◆ Problem to solve: Write out every line below that includes the word "screenshot".

◆ Dataset content:
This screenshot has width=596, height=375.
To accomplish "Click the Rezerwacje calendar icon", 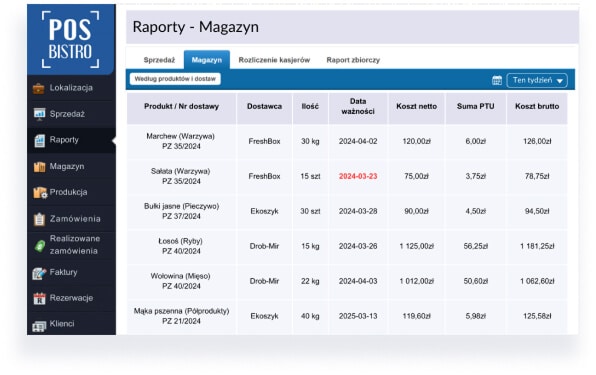I will 39,299.
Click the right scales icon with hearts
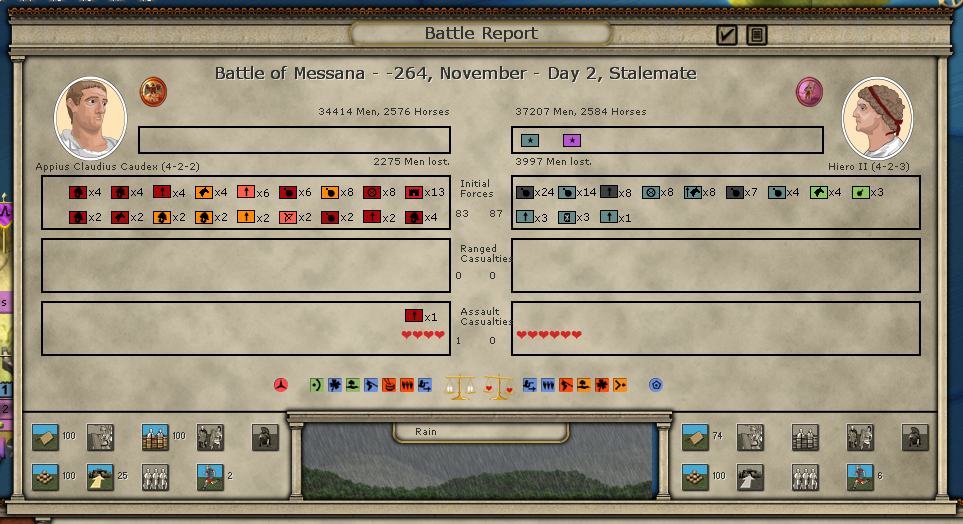Viewport: 963px width, 524px height. [x=498, y=385]
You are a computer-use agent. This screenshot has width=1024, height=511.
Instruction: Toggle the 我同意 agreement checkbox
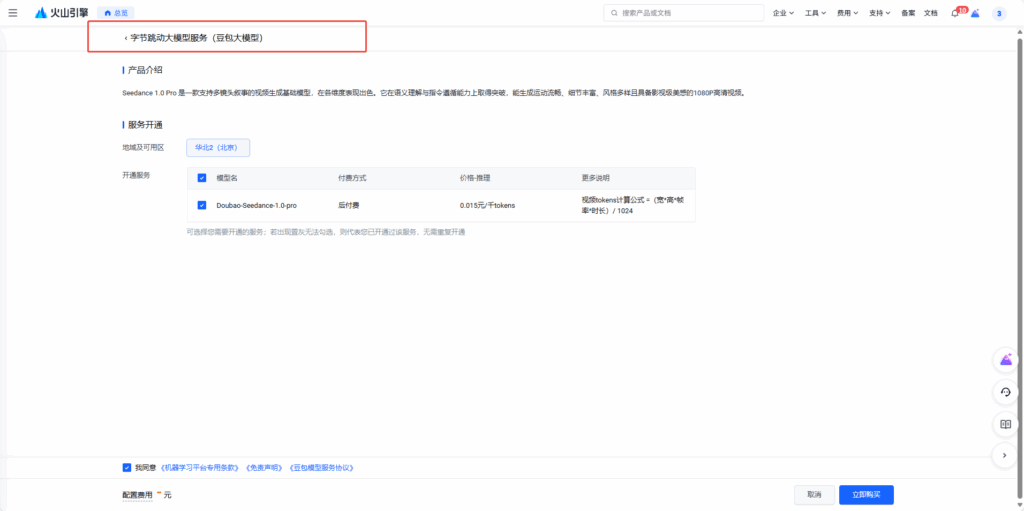(x=127, y=467)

◆ Task result:
This screenshot has width=596, height=375.
You are a computer-use agent. This screenshot has width=1024, height=511.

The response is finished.